My body has been through so much in six years and no medical professional can truly prepare you for the mental “after effects” of a total hysterectomy/bilateral salpingo-oophorectomy at 33. Physically, I knew I had to make that decision because it was quality of life at that point. The pain and bleeding was so bad due to the severe endometriosis and adenomyosis. I also knew I was infertile. However, I was not prepared for how infertility would affect me mentally and emotionally afterwards.
Infertility comes with a deep pain that brings up feelings of unworthiness. I would ask myself:
And I’d tell myself:
“I’m not good enough.”
“I am broken.”
“I don’t deserve this.”
“I failed as a woman.”
No one can truly prepare you for these feelings. How do you properly grieve something that was never yours to begin with? Whether I wanted children or I didn’t, having the choice taken away from me was an emotional dark cycle behind closed doors.

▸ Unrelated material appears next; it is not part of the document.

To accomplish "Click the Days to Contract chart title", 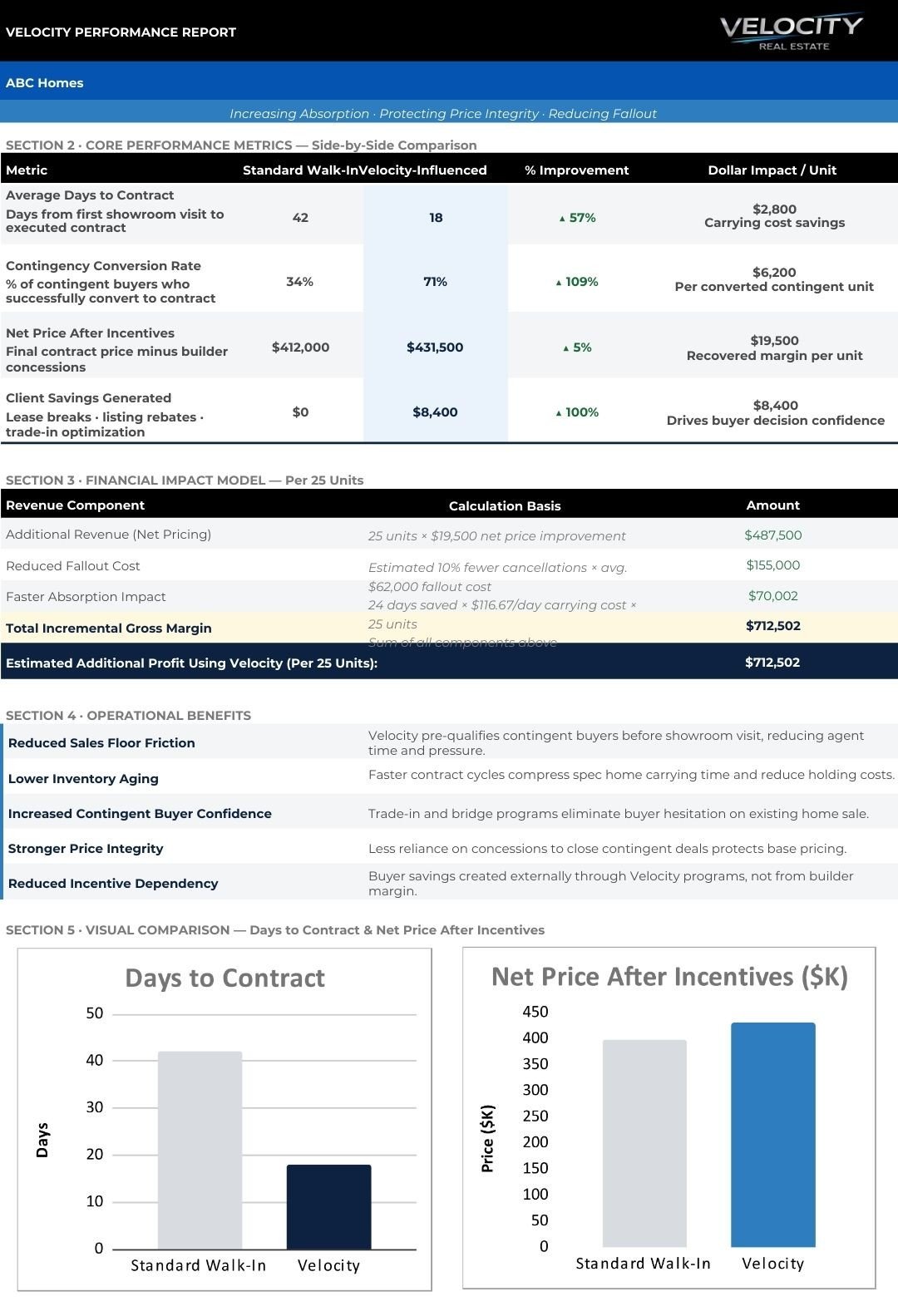I will (x=224, y=978).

From seeing everyone’s lives go on, people not including you because you’re not part of the “mom” group, hearing a child’s laughter, pregnancy announcements, to an ex-husband that never wanted to try to understand or show compassion was all so painful. It took time and a lot of personal soul care to learn to let go and release the pain I was carrying. Connecting back to my true self, shifting and believing new thoughts of: “I am already whole and complete – child or not” helped.

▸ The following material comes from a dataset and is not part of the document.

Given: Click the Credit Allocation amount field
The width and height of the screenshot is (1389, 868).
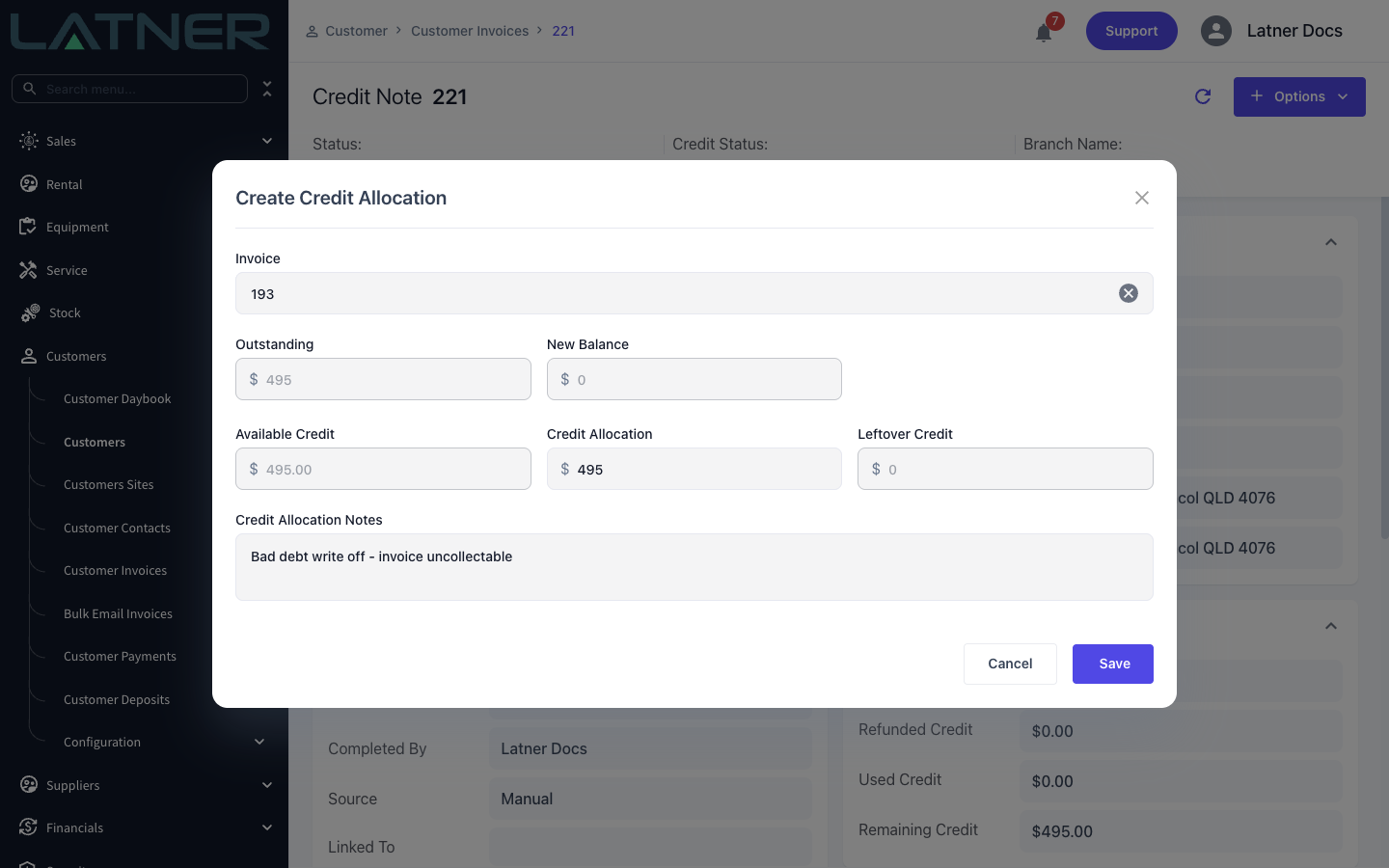Looking at the screenshot, I should tap(694, 469).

Then throwing your body into full menopause at 33…well, it’s not normal. It took about three years to finally feel “evened out” from the constant switching of hormone dosages, not throwing up from the intense hot flashes/nausea, actually enjoying intimacy without vaginal valium, accepting my new body image changes, bladder therapy, pelvic therapy, and more. With all the support tools, six years later my heart is in a positive healing space. I’ve chosen to continue the path of giving time, love, and grace to my heart and mental health by sharing my story, advocating, and offering all my love to other women on this journey. Every year on February 26th, I always tell myself: “I’m so proud of you.”
To my fellow infertile ladies: I see you, I hear you, and I’m always here for you – because I am you. The journey continues, and it’s not easy at times, but honor every emotion and always be kind to yourself. #WeCanAll offer support by continuing to share stories, educating others, and supporting other women diagnosed with infertility by listening, supporting, and showing compassion.